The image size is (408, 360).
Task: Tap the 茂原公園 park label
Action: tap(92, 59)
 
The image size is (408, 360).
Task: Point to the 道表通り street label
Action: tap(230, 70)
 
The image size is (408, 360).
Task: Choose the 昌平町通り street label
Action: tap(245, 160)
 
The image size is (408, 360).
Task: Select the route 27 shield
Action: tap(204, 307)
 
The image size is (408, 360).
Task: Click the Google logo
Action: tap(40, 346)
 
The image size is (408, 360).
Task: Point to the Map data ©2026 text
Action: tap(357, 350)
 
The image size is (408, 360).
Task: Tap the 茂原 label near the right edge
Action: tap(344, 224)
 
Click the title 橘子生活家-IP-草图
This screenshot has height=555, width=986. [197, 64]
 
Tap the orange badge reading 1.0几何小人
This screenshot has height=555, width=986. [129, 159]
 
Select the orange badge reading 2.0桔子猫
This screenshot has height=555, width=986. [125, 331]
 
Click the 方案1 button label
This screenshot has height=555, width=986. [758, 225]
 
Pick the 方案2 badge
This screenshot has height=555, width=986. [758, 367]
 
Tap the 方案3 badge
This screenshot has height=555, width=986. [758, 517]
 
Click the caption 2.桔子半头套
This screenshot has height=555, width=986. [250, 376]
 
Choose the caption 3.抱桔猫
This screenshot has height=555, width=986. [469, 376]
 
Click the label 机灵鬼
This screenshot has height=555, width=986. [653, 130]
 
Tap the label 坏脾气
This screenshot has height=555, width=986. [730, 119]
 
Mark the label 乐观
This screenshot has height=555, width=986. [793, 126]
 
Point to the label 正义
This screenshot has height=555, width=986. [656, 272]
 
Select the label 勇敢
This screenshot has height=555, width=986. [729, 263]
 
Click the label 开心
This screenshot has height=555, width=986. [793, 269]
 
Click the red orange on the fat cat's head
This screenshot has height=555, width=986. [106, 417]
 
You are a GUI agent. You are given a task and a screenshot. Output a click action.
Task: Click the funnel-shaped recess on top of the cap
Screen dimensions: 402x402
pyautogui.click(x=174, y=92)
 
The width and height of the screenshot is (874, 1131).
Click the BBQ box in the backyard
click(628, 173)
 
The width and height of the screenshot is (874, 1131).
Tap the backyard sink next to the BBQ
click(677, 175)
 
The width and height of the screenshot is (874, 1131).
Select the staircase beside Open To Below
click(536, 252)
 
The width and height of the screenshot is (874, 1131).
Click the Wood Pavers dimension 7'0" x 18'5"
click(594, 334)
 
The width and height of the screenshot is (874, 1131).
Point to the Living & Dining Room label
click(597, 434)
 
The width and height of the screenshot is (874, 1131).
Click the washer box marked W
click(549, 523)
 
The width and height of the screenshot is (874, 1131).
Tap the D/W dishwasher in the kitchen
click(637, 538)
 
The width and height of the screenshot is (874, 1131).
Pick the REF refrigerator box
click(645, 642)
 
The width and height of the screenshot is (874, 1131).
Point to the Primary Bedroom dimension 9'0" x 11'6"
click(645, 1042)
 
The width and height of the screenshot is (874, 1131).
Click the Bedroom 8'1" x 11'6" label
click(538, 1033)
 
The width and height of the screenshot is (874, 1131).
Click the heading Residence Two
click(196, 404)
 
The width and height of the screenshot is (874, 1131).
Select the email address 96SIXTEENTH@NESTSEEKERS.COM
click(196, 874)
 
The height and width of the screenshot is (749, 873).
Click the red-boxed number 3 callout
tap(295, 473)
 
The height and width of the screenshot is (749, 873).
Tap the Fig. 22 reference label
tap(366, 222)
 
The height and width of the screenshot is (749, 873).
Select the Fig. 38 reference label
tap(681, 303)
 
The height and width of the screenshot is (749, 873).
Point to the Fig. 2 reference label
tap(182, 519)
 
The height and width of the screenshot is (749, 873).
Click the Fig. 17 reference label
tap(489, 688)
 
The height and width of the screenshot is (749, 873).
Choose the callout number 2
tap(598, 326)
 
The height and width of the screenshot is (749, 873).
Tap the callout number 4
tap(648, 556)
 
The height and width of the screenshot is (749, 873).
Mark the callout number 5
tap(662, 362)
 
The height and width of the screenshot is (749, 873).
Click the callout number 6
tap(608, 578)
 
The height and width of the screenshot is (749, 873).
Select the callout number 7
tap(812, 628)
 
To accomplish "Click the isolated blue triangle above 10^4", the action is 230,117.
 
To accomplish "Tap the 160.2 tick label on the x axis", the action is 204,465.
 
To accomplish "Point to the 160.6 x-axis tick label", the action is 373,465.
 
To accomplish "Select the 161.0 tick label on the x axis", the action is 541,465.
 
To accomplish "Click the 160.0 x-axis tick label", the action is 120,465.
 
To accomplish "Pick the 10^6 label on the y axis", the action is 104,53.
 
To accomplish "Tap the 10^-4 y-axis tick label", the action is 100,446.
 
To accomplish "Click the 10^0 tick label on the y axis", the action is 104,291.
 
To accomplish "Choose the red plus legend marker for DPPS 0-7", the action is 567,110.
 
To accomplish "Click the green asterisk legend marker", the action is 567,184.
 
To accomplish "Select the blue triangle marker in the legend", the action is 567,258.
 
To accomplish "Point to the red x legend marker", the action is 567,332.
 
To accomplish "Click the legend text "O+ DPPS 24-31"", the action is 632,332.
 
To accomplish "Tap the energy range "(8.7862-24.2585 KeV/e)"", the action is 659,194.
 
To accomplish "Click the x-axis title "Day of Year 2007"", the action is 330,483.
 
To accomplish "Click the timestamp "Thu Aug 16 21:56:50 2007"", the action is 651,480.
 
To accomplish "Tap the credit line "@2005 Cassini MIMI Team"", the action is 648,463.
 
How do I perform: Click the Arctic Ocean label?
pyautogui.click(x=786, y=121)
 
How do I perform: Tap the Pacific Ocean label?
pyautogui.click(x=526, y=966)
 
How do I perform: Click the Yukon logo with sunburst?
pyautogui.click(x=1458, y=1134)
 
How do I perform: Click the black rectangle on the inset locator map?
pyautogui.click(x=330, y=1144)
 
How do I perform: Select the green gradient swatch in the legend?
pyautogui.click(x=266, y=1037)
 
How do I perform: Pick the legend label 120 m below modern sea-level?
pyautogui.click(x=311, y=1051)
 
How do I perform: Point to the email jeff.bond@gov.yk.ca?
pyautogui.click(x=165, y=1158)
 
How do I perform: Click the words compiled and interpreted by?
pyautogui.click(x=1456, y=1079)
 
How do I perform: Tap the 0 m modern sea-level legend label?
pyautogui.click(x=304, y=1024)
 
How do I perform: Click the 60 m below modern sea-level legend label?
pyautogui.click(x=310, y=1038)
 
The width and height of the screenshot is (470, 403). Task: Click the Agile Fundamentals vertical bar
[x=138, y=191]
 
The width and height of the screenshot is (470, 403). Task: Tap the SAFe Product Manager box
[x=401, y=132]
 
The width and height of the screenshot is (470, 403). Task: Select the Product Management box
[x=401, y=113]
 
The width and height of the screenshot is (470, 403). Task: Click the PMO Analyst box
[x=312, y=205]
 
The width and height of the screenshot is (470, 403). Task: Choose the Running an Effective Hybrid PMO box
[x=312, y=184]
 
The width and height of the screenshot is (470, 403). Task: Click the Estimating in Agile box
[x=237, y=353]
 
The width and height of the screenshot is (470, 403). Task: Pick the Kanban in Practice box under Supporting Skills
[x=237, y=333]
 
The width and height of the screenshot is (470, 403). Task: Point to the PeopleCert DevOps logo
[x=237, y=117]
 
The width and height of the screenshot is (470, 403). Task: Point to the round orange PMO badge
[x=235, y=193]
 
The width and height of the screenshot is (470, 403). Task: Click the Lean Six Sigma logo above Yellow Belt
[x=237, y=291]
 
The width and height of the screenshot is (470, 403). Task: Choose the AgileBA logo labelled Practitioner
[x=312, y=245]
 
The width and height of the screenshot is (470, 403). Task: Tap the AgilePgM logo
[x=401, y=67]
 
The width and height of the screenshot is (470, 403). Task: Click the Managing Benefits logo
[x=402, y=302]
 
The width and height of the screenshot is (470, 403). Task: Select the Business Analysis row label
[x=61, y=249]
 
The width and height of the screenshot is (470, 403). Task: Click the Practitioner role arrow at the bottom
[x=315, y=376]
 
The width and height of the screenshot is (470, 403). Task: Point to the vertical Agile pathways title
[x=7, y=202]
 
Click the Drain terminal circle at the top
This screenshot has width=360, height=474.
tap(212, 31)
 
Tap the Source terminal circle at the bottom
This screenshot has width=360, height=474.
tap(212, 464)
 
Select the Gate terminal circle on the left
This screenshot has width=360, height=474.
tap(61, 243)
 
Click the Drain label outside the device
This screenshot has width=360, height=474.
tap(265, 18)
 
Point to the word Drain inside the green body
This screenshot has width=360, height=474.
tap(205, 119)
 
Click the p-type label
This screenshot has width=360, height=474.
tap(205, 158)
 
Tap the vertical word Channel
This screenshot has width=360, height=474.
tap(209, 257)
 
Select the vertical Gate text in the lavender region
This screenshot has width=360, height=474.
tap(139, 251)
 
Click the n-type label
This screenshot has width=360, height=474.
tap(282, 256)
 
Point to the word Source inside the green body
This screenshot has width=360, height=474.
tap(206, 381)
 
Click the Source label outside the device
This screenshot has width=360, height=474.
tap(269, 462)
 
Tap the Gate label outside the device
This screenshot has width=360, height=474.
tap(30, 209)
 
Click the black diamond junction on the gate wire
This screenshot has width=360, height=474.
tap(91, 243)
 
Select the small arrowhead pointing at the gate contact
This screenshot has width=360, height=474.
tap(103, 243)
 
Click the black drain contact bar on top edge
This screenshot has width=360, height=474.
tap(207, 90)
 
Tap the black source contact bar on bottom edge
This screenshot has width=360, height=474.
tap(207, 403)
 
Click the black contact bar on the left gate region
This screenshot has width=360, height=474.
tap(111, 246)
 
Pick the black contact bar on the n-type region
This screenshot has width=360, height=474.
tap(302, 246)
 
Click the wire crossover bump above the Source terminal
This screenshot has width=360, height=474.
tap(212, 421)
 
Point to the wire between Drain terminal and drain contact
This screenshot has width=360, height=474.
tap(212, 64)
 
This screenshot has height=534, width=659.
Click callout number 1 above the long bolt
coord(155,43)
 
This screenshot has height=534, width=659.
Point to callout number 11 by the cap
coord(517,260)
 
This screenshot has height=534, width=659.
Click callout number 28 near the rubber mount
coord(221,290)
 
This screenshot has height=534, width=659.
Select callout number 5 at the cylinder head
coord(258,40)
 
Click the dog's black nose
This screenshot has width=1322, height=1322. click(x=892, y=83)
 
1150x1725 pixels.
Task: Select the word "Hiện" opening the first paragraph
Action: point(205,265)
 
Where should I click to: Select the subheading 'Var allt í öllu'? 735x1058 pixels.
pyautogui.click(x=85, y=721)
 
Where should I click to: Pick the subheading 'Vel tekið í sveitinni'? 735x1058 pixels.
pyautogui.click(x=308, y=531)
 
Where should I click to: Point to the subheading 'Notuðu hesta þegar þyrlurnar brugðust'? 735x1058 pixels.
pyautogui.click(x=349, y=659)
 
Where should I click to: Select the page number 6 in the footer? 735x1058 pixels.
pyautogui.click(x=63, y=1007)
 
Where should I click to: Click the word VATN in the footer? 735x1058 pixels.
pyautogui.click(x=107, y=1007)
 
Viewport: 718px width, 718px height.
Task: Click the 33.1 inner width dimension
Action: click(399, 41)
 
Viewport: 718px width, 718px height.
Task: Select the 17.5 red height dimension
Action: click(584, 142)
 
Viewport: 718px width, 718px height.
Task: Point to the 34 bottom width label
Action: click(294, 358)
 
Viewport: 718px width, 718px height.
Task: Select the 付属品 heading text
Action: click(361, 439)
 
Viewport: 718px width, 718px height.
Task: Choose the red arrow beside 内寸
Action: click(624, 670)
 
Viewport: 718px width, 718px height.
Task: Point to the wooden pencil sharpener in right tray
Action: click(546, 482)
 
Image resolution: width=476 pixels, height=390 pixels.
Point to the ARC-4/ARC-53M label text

### WHAT IS EXPECTED
Copy out the records from the very first line through the line containing "Action: tap(40, 346)", keeping every character unchanged.

### ANSWER TO THE EXERCISE
The image size is (408, 360).
Task: Tap the 茂原公園 park label
Action: tap(92, 59)
 
The image size is (408, 360).
Task: Point to the 道表通り street label
Action: tap(230, 70)
 
The image size is (408, 360).
Task: Choose the 昌平町通り street label
Action: tap(245, 160)
 
The image size is (408, 360).
Task: Select the route 27 shield
Action: tap(204, 307)
 
The image size is (408, 360).
Task: Click the Google logo
Action: tap(40, 346)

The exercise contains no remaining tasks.